Dense city streets, disaster regions, and war environments have common navigational difficulties. These difficulties range from navigation through obstructions on a possible route to navigation through dead-ends. Autonomous robot navigation involves the robot’s ability to navigate its environment independently and its ability to determine its location and direction and then plan a path towards the goal location. The robot must avoid dangerous areas, including collisions and unsafe places [1,2].

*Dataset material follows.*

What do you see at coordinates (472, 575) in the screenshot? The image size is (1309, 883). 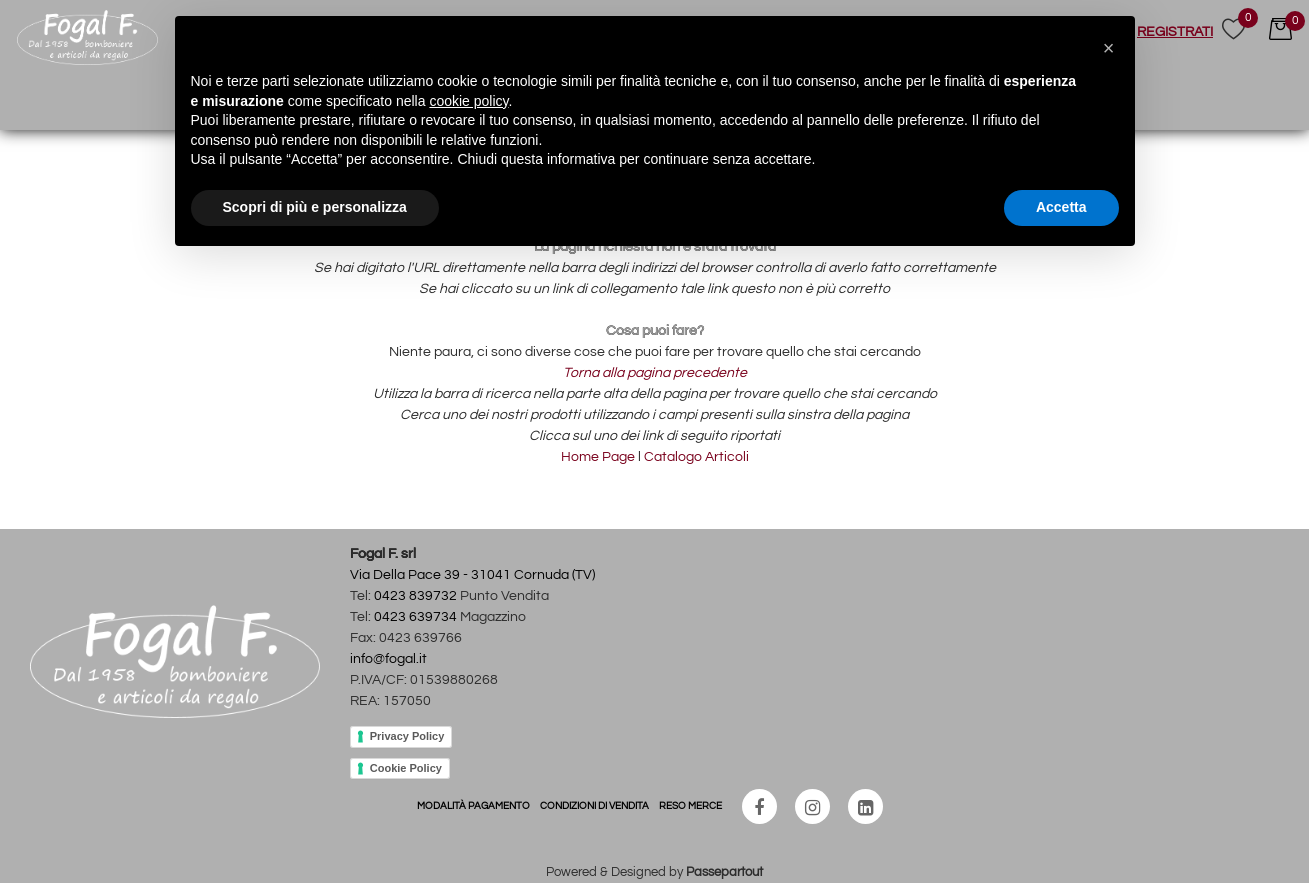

The maze-solving robot is one of the most popular intelligent robots; it is an independent robot that can solve the maze area from a known initial point to a destination point. The maze-solving robot generally requires navigating the maze area to explore the existing paths to the destination point. The maze-solving robot can process multiple runs in the maze area, navigate the maze area to construct a map, and then store the obtained map in the robot’s memory [3,4].

Usually, the navigation process consists of three main fundamental functions: self-localization, path-planning, and map building. Self-localization is the robot’s ability to explore its current position using one of the available localization techniques (RFID, GPS, inertial navigation, etc.). Path-planning includes exploring the possible paths for traveling from one point to the other. Lastly, map building includes constructing a map of the paths for the navigation area [5,6].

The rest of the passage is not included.